[start]

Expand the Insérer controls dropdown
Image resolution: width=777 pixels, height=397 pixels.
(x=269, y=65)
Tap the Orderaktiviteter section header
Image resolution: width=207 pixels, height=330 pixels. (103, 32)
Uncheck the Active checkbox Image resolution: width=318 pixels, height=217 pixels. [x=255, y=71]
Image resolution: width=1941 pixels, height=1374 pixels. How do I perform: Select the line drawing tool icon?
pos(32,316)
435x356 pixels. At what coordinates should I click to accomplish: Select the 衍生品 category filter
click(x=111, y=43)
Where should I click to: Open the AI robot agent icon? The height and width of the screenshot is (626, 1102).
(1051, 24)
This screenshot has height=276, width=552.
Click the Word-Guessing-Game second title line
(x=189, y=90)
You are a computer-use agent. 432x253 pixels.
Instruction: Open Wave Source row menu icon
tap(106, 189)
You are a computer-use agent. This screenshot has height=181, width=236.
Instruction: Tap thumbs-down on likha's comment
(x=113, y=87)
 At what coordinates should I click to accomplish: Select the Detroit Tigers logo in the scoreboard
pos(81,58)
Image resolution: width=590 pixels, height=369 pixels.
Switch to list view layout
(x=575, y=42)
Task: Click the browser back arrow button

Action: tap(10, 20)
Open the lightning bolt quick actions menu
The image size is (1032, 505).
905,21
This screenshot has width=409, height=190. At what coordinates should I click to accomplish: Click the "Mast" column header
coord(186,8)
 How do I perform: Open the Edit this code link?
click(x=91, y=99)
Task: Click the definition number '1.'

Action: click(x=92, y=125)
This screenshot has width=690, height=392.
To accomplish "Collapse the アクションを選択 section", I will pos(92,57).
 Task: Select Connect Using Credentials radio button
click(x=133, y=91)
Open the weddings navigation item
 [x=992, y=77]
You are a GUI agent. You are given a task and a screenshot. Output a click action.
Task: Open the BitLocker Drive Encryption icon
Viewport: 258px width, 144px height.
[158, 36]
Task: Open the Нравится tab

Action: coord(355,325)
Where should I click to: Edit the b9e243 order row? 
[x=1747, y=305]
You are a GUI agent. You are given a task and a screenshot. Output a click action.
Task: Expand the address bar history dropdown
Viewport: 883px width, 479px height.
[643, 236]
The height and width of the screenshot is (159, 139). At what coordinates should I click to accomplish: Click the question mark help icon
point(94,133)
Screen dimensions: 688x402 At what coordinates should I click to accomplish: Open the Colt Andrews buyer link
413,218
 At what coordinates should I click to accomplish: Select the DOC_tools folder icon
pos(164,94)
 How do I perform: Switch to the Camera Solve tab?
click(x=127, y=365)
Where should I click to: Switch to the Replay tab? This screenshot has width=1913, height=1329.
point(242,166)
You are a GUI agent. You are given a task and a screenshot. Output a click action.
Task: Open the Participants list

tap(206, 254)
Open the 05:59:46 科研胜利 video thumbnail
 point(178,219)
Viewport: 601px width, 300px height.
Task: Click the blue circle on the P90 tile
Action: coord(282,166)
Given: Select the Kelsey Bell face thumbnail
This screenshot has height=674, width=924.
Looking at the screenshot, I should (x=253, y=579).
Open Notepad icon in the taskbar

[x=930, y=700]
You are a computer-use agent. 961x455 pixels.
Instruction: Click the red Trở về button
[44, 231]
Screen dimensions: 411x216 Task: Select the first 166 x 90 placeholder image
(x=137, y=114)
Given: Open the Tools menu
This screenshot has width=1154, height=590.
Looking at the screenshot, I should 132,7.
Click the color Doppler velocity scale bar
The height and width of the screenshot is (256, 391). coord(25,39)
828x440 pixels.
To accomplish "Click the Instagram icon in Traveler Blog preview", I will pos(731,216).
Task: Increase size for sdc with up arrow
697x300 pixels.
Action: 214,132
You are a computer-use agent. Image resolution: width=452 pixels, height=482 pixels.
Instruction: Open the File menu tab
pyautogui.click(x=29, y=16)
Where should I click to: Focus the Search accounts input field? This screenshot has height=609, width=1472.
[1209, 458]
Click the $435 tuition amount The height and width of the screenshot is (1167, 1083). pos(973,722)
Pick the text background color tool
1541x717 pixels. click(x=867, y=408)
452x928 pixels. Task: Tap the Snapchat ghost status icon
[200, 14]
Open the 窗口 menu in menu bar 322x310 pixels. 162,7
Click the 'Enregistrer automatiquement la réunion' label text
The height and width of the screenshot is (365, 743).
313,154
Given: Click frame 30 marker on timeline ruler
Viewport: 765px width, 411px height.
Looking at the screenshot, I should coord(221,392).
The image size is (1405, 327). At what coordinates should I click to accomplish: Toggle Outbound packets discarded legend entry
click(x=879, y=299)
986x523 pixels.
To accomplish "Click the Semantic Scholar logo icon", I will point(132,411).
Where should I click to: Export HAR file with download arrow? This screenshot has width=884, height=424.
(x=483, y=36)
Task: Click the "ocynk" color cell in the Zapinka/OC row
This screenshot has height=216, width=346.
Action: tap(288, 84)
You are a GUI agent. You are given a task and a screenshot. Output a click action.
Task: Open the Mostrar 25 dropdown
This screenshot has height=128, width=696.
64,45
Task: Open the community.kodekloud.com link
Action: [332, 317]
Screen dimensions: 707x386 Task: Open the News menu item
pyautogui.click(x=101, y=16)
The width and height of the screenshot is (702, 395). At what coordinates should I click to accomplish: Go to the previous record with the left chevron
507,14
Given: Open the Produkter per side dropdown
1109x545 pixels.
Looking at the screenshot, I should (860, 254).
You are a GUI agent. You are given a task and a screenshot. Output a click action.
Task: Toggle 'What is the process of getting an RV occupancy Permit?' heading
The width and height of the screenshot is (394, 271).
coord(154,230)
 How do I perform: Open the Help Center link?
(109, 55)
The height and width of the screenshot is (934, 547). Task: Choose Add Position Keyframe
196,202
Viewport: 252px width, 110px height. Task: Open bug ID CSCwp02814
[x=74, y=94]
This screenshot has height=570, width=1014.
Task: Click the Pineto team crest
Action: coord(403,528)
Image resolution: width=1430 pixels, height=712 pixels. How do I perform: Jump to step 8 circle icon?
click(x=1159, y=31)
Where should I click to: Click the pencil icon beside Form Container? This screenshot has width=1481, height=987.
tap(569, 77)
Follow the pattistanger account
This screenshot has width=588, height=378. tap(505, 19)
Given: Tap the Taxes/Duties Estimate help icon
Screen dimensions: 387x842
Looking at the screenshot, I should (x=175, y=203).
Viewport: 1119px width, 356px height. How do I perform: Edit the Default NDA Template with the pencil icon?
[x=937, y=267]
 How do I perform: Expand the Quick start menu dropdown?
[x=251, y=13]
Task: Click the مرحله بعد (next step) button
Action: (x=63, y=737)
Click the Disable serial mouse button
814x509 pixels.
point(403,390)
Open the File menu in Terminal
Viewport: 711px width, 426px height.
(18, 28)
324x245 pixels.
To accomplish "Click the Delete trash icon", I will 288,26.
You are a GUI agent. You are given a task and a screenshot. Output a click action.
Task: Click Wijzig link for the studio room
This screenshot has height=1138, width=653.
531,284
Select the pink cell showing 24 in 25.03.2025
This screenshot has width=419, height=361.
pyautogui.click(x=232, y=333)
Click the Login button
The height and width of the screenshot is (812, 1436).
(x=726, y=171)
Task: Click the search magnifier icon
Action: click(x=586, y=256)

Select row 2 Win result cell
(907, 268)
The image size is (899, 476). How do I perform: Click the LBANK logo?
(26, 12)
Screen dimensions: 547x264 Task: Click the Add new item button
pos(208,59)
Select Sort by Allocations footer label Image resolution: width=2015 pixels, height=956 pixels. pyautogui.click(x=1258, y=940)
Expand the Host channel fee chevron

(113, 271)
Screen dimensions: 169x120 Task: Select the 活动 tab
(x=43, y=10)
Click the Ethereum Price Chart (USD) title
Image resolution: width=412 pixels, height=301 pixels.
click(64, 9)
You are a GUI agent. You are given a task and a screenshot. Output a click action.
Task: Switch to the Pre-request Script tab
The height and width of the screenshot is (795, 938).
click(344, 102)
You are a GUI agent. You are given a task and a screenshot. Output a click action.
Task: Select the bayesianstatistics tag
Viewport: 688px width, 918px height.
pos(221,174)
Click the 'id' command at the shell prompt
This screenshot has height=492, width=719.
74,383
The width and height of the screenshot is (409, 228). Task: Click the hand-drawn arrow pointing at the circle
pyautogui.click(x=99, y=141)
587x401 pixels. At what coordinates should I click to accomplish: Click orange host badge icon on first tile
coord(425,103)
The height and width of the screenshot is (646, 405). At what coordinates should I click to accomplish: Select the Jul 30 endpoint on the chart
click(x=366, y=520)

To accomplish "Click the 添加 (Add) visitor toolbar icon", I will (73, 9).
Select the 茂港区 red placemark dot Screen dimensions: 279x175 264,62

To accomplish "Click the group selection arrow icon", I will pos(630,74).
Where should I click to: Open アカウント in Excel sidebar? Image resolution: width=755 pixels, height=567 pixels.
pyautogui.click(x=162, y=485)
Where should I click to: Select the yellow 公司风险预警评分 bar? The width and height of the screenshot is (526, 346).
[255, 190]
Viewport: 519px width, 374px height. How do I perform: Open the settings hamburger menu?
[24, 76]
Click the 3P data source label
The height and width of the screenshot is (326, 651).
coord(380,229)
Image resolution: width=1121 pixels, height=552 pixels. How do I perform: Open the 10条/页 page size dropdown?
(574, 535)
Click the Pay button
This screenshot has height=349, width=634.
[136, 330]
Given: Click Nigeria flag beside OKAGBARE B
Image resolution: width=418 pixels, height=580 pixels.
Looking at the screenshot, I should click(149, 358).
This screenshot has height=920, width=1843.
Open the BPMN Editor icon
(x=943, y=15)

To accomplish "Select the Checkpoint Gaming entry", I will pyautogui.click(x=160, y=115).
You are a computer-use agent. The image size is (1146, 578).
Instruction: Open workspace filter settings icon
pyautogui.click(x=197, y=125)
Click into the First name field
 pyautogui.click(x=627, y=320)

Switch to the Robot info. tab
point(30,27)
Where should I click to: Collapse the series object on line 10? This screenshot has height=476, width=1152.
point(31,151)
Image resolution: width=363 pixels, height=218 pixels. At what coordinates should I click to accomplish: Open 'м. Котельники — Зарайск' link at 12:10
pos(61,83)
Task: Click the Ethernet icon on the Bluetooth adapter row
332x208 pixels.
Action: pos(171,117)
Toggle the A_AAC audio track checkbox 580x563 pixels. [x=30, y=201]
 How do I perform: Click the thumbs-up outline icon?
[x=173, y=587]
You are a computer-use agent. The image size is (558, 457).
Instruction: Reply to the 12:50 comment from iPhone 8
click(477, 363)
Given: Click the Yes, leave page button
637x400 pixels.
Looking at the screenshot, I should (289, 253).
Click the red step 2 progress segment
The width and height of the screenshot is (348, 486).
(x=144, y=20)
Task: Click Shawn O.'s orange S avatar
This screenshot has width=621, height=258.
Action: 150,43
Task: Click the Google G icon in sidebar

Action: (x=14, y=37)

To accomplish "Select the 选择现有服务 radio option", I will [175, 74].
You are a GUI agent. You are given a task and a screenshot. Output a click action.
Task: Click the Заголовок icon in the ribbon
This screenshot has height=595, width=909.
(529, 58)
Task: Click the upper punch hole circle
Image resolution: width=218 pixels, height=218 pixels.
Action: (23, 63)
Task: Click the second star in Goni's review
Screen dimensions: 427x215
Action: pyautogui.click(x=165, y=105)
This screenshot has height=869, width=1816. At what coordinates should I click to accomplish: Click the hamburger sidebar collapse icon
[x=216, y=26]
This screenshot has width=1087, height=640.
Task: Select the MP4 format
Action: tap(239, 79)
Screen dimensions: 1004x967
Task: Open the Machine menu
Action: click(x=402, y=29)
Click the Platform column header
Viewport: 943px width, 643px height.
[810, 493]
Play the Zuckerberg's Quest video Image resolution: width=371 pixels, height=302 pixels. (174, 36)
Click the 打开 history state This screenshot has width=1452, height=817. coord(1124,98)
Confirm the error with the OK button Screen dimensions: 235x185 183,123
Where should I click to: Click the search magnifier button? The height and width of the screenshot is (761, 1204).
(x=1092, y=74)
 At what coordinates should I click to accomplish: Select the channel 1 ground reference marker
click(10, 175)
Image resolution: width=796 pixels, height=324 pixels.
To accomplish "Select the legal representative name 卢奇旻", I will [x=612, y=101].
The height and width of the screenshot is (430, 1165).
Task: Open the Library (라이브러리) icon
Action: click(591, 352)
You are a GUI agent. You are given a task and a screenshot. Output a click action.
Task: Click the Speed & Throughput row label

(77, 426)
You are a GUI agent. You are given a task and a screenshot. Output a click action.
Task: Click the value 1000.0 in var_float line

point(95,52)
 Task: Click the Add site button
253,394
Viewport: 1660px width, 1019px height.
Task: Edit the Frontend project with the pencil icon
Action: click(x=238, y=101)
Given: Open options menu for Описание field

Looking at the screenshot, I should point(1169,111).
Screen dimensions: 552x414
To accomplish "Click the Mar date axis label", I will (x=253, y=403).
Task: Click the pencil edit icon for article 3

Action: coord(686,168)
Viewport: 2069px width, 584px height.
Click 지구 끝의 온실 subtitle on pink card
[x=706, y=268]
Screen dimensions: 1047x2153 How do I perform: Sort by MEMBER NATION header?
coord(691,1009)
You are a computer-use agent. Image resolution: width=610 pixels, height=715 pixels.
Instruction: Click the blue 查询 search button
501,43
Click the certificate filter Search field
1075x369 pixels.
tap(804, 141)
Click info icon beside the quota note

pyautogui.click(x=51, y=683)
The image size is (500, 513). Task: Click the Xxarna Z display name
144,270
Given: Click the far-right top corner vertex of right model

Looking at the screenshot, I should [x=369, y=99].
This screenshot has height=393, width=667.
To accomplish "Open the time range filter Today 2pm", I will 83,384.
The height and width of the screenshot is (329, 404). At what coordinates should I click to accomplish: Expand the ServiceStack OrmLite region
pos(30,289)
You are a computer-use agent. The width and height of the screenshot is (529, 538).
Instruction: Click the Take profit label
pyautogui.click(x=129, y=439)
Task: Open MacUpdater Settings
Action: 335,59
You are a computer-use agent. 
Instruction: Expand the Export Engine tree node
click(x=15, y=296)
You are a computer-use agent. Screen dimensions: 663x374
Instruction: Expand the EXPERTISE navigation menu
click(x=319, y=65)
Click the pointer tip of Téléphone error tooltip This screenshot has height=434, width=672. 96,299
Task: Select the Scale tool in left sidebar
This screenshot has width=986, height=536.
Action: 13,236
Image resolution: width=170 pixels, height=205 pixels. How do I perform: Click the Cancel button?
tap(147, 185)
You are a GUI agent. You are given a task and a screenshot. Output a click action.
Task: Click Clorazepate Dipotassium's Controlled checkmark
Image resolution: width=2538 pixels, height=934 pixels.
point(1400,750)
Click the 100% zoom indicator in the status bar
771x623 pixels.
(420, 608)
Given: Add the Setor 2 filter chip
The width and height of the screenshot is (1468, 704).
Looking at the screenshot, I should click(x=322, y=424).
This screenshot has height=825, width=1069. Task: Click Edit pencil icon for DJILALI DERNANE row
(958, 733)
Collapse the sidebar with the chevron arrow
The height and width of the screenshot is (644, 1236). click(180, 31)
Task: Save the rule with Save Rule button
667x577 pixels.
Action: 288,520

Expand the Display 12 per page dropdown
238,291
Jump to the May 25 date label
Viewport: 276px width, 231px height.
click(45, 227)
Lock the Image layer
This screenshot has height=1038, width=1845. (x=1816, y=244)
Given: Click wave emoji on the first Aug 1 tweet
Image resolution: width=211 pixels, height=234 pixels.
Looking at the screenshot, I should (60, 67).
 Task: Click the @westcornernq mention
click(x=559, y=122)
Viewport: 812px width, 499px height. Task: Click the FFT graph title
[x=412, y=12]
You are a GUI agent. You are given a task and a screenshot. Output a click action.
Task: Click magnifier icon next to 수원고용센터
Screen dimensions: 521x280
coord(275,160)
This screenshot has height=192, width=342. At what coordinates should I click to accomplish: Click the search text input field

[end]

WRITTEN PROBLEM:
Print the data above verbatim, from the line containing "Select the 茂港区" through the line containing "coord(380,229)", including both of those lines.

THE RESPONSE:
Select the 茂港区 red placemark dot Screen dimensions: 279x175 264,62

To accomplish "Click the group selection arrow icon", I will pos(630,74).
Where should I click to: Open アカウント in Excel sidebar? Image resolution: width=755 pixels, height=567 pixels.
pyautogui.click(x=162, y=485)
Where should I click to: Select the yellow 公司风险预警评分 bar? The width and height of the screenshot is (526, 346).
[255, 190]
Viewport: 519px width, 374px height. How do I perform: Open the settings hamburger menu?
[24, 76]
Click the 3P data source label
The height and width of the screenshot is (326, 651).
coord(380,229)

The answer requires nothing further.